- To do
From the records below, copy each line in which the string "Open" occurs.
(Records for the exercise begins)
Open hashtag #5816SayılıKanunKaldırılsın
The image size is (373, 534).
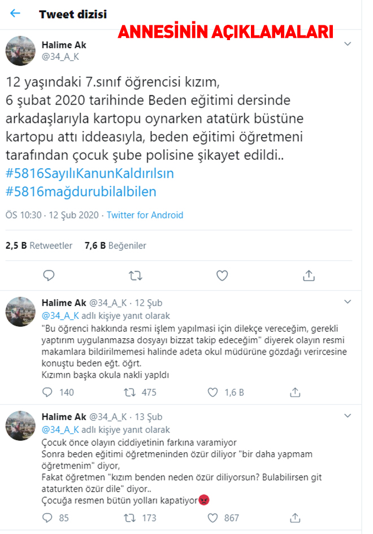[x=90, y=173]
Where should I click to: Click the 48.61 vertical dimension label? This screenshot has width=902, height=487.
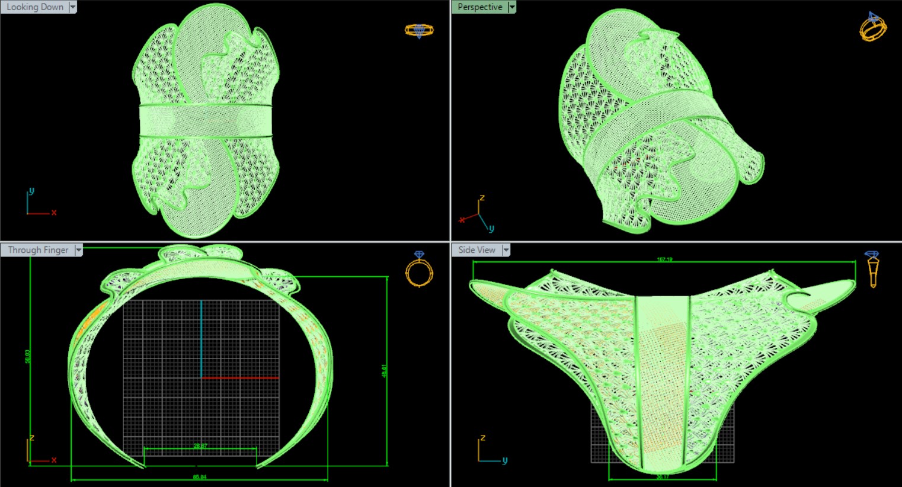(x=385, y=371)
(Records for the exercise ends)
(Records for the exercise begins)
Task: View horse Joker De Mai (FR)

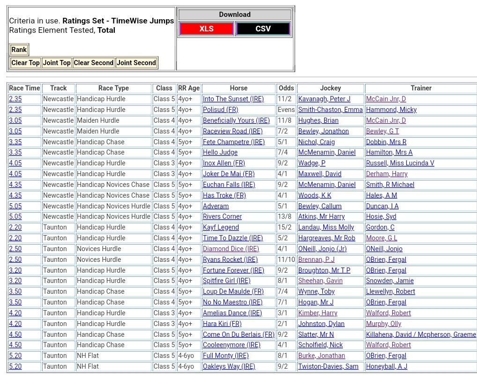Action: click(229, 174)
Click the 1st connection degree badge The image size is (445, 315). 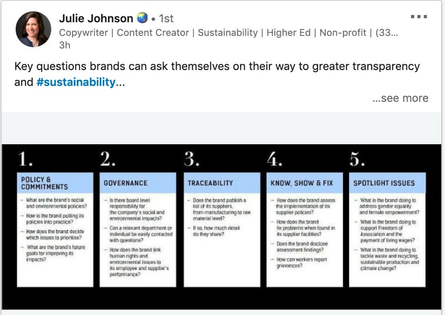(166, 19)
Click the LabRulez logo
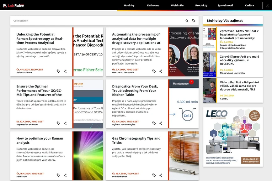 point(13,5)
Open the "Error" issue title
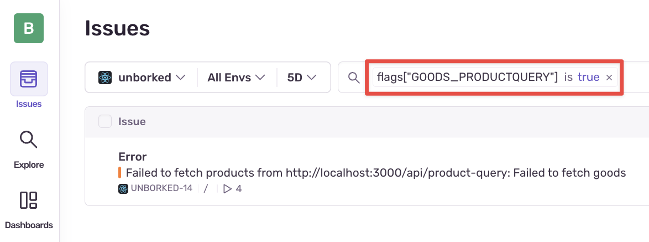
(Records for the exercise ends)
- Problem solution
Open hashtag #5816SayılıKanunKaldırılsın
Open the "Error" issue title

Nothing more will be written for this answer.